Die Spannung baut man eben auch auf, indem man sie in Sequenzen von den Spielern nimmt. Gestern mussten sie also den Kopf freimachen, um ihn heute wieder voll zu bekommen. Das Gehörte, Gelernte, Geübte muss sich setzen. Motto: Manchmal ist weniger auch mehr. Die Gefahr, dass sich Nationalkicker an freien Nachmittagen danebenbenehmen, geht gegen null. Vorbei die Zeiten, als Teamkicker eingesperrt werden mussten.

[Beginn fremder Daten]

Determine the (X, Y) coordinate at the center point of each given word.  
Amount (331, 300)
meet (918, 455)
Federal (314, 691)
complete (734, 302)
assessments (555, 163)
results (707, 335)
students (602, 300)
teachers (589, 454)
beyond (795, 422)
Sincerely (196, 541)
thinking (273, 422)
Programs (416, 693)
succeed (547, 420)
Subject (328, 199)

Als die Teamspieler vor rund einem Jahr noch unter Teamchef Didi Constantini bis 22 Uhr freibekamen, waren die meisten um 20 Uhr daheim. „Das hätte es früher bei einem Andi Ogris und ihm ähnlichen Typen mit Sicherheit nicht gegeben“, hatte der damalige Co-Trainer Manfred Zsak ein klein wenig den Kopf geschüttelt. Dass das Bravsein allein noch nicht ausreicht, um am Spielfeld den Gegnern Schwierigkeiten zu machen, wissen wir mittlerweile. Als Sieger kann sich schon jetzt der ÖFB freuen. Zumindest als finanzieller.
Beim Fußball-WM-Qualifikationsspiel am kommenden Dienstag (20.30 Uhr/live ORF eins) werden zwar „nur“ 47.000 Zuschauer im Wiener Happel-Stadion Platz nehmen, weil wegen der TV-Doppelproduktion das theoretische Potenzial von 50.000 Fans nicht ausgeschöpft werden kann. Laut Bernhard Neuhold, ÖFB-Direktor für Organisation und Finanzen, hätte man locker Zehntausende zusätzliche Tickets verkaufen können. Eine Variante wie bei der EURO 2008 mit zusätzlichen Tribünen sei trotzdem kein Thema gewesen – dies hätte sich für den ÖFB wohl finanziell nicht gerechnet. Allein aus dem Ticketverkauf verdient der ÖFB mit dem Deutschland-Match über eine Million Euro, dazu kommen noch Erlöse aus Werbe- und TV-Verträgen. Da lassen sich auch die Ausgaben für rund 700 Sicherheitsbeamte verschmerzen, die von Polizisten „in einer niedrigen dreistelligen Anzahl“ (Neuhold) unterstützt werden. Insgesamt 2500 VIP-Besucher werden erwartet – zu viel für die Räumlichkeiten des Happel-Stadions. Deswegen wird vor der Arena ein eigenes Zelt für 1000 Personen errichtet. An die Zuschauer im „normalen“ Bereich werden 40.000 rotweißrote Fahnen verteilt, zudem ist rund um den Sektor C eine eigene Choreographie geplant. Im VIP-Sektor haben sich 500 Deutsche angekündigt, für den deutschen Fanbereich wurden 1173 Karten abgesetzt.
Hochrisiko-Spiel ist das dienstägige keines. Eher eines unter Freunden.